Towards Automatically Interpreting Dutch Tombstone Inscriptions

Johan Bos, Cristian Marocico, Yasmin Mzayek and Emin Tatar

Digital preservation of tombstones is important in the context of cultural heritage but a costly process. We propose a way of automatically reading tombstone inscriptions with the aim of assisting human annotators and data curators. Our method comprises a pipeline of dedicated components where the input is an image of a tombstone, and the output is an interpretation (represented as a directed acyclic graph) comprising the name of the deceased, date of birth, date of death, place of birth, place of death, and biblical references.
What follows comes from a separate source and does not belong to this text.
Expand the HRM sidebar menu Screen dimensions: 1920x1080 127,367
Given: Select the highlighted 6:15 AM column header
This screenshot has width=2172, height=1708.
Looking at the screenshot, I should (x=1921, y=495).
The three main components in the pipeline are (1) Label Detection, (2) Optical Character Recognition (OCR) and (3) Interpretation. The Label Detection component uses the YOLOv5 Deep Learning algorithm trained on tombstone images to detect the bounded boxes and labels for the entities mentioned above (names, locations, and dates). The OCR component then takes in each of the detected labels and recognizes the text contained therein. Finally, the interpretation component performs post-processing, normalizes dates and places, and puts all the information together into a meaning representation coded as a directed acyclic graph. There are several challenges that need to be addressed, such as correcting OCR errors, interpreting unusual segmentation of words, recognising abbreviations, dealing with multiple languages, toponym grounding, and accommodating different notational variants of dates. The system is developed and evaluated with the help of an annotated corpus of 1,100 tombstone inscriptions. Evaluation is carried out by calculating graph overlap of the system output and gold standard. The first results are encouraging.